On #Misanthropocene

misanthropocene

Joshua Clover and Juliana Spahr have published a long, strange poem called #Misanthropocene. It’s a baroque attempt to sketch out the edges, limits, interior of the contemporary condition in of the “west.” It feels a lot like a precursor to something like Prophet if that series was all about trying to explain what it’s like to live inside of one of those living, organic brain ships.

It rides a beautiful line between CrimethInc-style romantic resistance to capitalism and an ironic-sincere “fuck you, fuck this, fuck that” mentality that seems to be the root of so much cynical thinking in the age of the world target and also most Eminem tracks.

I love the flesh of the poemargument–not the trappings, not the two poles, but what gets trapped in between. They call it “west melancholy,” a feeling where you know that things are absolutely fucked but you’re unable to do anything about it.

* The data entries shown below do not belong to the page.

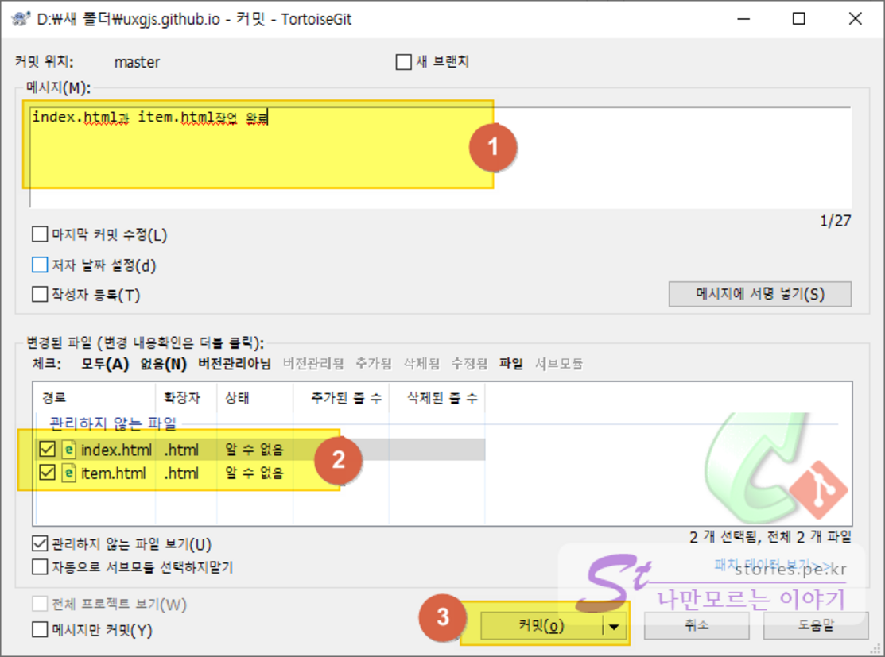
Task: Uncheck the index.html file checkbox
Action: [47, 450]
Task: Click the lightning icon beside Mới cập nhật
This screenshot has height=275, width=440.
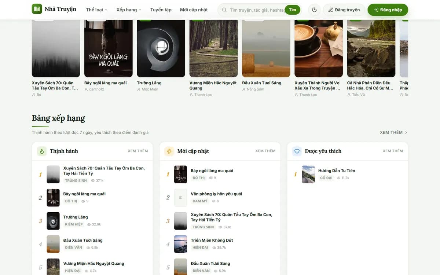Action: point(169,151)
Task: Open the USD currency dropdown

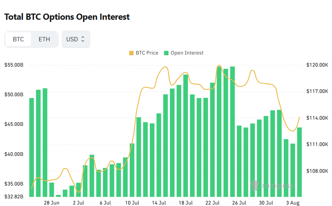Action: click(x=76, y=39)
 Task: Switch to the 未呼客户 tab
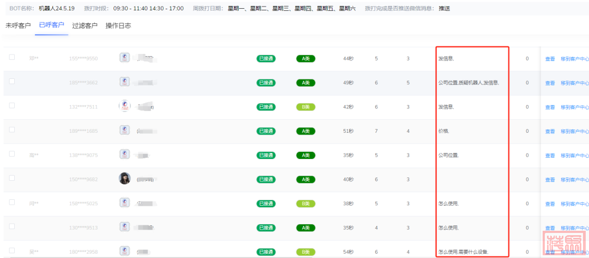[x=18, y=26]
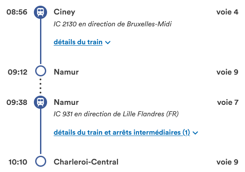
Task: Click the blue timeline line between Ciney and Namur
Action: click(x=40, y=41)
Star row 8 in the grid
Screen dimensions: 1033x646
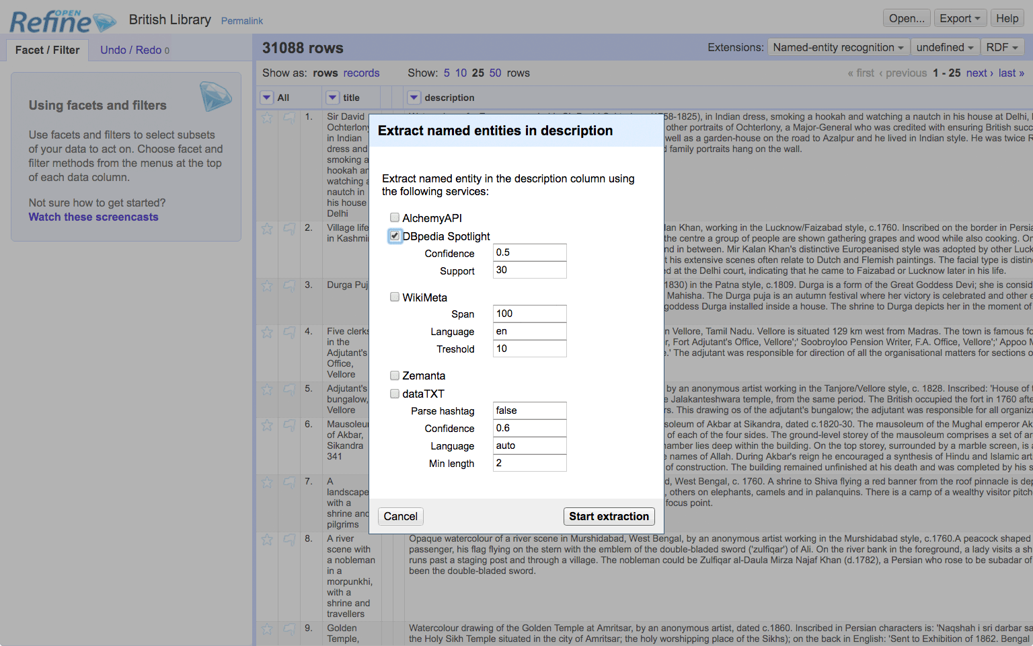point(267,540)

In psychoanalysis, melancholy is when closure is prevented. Something happens, but the object recedes beyond reconciliation; you have a fight with someone, they die, you can never make it right. That’s melancholy.

And so “west melancholy,” the idea that the ability to make it right can never return, seems to permeate everything. It introduces cynicism. It drives you into action, do anything, you can’t do anything.

Anyway, I liked the thing.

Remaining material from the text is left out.